A new age had begun for the world and its people, who were free to live exactly as they wished for the first time in history.
The Age of Freedom, In Which We Live
The Lesser Stars, materially little more than clumps of stone and metal, were nonetheless nexus points of great enchantment. When their floatation spells were dispelled, many shattered into pieces, flinging their pieces across miles of land to be found by scavengers. Others fell like meteors, plunging deep into the world. Not all of them were completely destroyed, and active cores began to pour out great amounts of magical energy into the surrounding land.
This served to attract monsters and beings of magic, which came to populate the caverns which were punched by the Stars’ fall. Soon, mortals learned that pieces of enchanted Karlanaarian stone and metal were salvageable from these caverns, if they were strong enough to brave the beasts which had been drawn to make their homes there. These Instances became known by many names; Stellar Caverns, Imperial Graveyards, or the one most popular amongst adventurers, Grand Dungeons. The successful infiltration of one of these sites, and the recovery of usable artifacts, became the ambition of adventurers seeking to make their mark on the world. On the rare occasion that an intact core could be retrieved from the center of one, the recovery party’s fame was all but assured.The removal of a Grand Dungeon’s core from the area will cause the land to eventually return to normal, and powerful monsters will no longer be drawn there. Kingdoms will pay well for their removal.
In other places, the changes caused were not so simple. When Lesser Stars fell in the proximity of a Godfall Seam (or to a much greater extent, a Godfall Site), the explosion of magical energies was often enough to forever change the environment. The wild magic released from this collision of forces might divert rivers, or cause mountains to grow. It might infuse an area with magic and create an enchanted forest or a cursed lava field. It might tear open the fabric of dimensions and allow extra-planer beings access to the world. Folk who lived too close to an impact site such as this began to manifest odd mutations and changes. New hybrid races of beast and man began to appear, and over time filter out into the world.
Though less frequent now, odd effects still occur.
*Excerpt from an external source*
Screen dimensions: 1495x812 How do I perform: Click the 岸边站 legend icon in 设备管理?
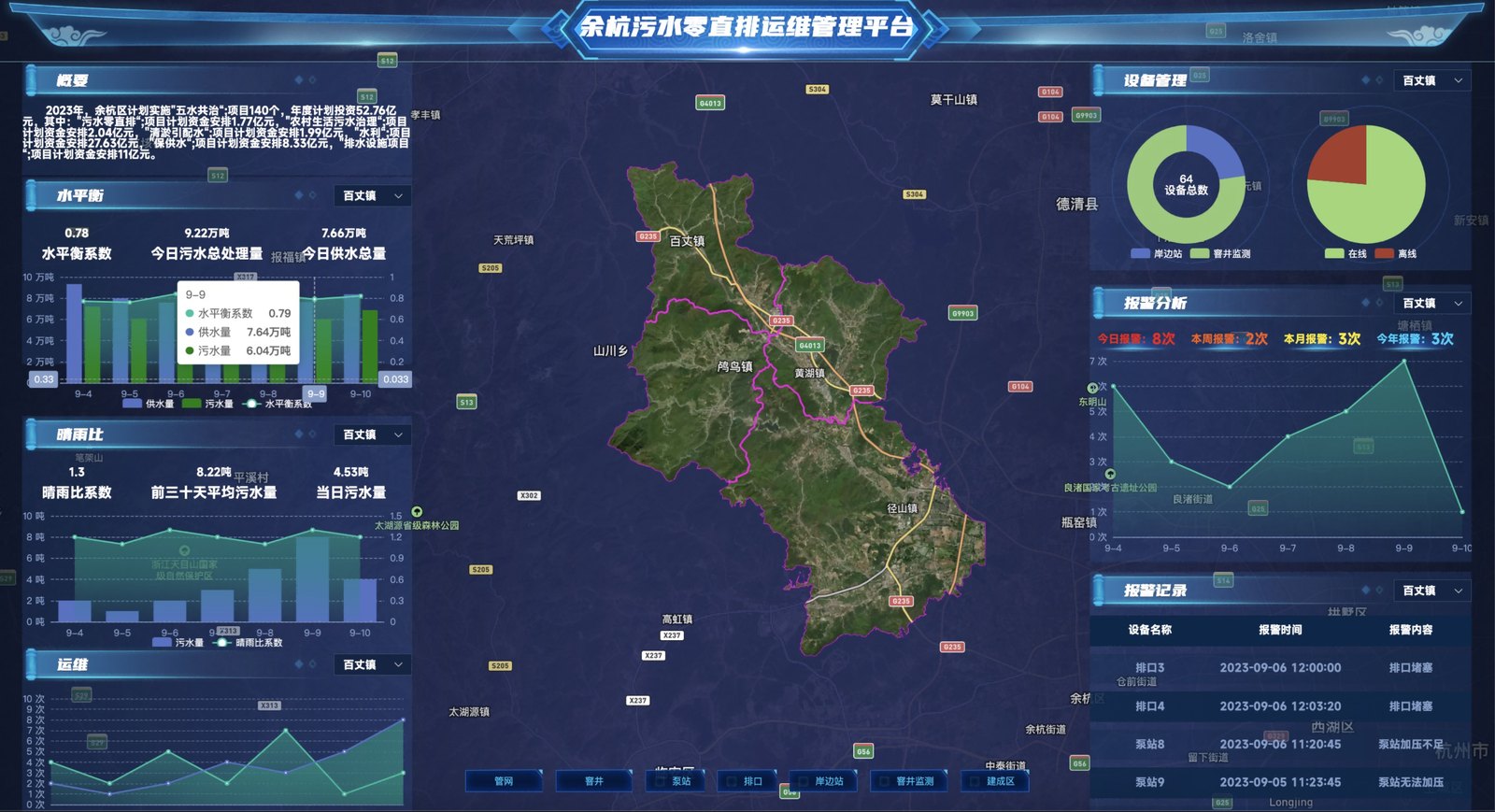point(1140,253)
And a Godfall Seam which still contains active bits of Lesser Star enchantments will still occasionally pulse with wild magic. Travelers might find themselves transported along the Seams to another place, miles, or even hundreds of miles, from where they began. Perhaps once in a generation, word is heard of someone arriving from the past. It can be guessed that some have also vanished into the future, though no cases of reverse travel have been documented. The Signatorium attributes this last bit to the control of the deity Oxo, who is said to cement the past in place. The subject remains hotly debated among theological and arcane scholars.
The fallen Imperial castles reshaped the world in still other ways. Though often destroyed, there remain a few fallen castles intact enough to inhabit. Rarely, surviving residents were able to fend off invasion, and now live in a state of wounded Karlanaarian pride, cut off from their homeland and forced to ask for help from their surrounding neighbors.
Far more often, the elves were killed off. Either from the fall, or by the angry blades of those they once oppressed. Such is the case in the modern country of Solarea, which also benefited from enough remaining Karlanaarian magical texts to establish a magic school of its own.
Our world now exists in the Year of the Accord 1022, but even the passing of a millennium has failed to erase the influences of Karlanaarian rule, especially among the long-lived races. Elves of all kinds still encounter a stigma as oppressors in some places, while lingering pro-imperial nostalgia lifts them up in others.